The scientific statement said that TdP is of particular concern for intensive care unit (ICU) patients. The risk of TdP increases with the use of medicines that prolong the heart's Q-T interval, especially medicines given intravenously, such as antibiotics, antipsychotics and antiarrhythmia drugs. The Q-T interval is a measurement on an electrocardiogram (ECG) that indicates the time for electrical activation and inactivation of the ventricles, the lower chambers of the heart.
Other risk factors for TdP include heart rhythm abnormalities, heart disease, older age, female gender, use of diuretics, kidney problems and low blood levels of calcium, potassium or magnesium.
Patients at risk for TdP should receive continuous ECG monitoring, suggests the statement, which also lists the drugs and drug combinations most likely to cause TdP and provides guidance for managing drug-induced long Q-T syndrome and immediate treatment for TdP.

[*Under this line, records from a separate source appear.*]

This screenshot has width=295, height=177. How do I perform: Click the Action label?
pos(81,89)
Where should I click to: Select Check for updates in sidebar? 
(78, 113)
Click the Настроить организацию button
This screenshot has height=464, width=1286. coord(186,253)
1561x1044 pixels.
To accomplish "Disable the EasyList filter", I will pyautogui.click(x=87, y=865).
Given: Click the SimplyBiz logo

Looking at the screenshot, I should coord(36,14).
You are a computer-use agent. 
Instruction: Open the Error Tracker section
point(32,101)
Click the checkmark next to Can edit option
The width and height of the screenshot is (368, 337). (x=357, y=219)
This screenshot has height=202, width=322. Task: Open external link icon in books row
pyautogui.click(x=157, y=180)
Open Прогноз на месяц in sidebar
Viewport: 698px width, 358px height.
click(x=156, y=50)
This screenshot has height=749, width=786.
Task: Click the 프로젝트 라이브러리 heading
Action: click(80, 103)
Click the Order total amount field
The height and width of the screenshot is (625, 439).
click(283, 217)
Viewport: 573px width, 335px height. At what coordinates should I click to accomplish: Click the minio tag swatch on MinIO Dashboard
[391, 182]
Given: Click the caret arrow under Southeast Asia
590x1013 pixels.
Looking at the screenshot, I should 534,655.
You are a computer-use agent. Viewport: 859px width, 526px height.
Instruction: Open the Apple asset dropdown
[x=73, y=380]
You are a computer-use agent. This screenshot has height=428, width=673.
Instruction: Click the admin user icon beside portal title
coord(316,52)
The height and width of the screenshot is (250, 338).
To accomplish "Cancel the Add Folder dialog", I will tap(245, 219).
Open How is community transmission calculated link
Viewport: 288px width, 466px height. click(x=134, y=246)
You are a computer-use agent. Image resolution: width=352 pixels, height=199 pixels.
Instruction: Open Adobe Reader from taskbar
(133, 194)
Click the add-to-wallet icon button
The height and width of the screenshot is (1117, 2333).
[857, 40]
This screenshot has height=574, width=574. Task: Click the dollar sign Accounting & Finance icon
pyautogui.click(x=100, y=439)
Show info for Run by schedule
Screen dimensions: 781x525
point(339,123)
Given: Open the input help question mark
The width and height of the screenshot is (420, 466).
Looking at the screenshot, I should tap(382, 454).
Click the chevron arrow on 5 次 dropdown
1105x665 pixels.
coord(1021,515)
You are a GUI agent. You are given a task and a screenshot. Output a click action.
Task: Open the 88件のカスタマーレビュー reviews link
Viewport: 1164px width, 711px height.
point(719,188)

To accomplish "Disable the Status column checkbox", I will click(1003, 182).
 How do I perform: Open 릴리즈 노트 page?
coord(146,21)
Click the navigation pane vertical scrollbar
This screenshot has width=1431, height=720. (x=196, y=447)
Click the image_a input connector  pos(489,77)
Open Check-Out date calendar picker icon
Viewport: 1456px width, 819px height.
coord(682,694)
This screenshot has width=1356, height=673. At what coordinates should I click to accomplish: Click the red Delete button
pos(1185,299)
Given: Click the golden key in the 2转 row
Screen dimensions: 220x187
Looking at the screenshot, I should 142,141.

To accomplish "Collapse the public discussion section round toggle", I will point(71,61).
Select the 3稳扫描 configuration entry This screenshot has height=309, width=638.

"This scientific statement is particularly important for health-care professionals who administer QT-prolonging drugs in hospital units where patients have continuous ECG monitoring such as in ICUs," Barbara J. Drew, chairwoman of the statement writing committee, said in a news release. "If the ECG warning signs of TdP are recognized on the patient's cardiac monitor, then TdP and subsequent cardiac arrest should be avoidable."
The statement, which is endorsed by the American Association of Critical-Care Nurses, was published online Feb. 8 in Circulation and in the Journal of the American College of Cardiology.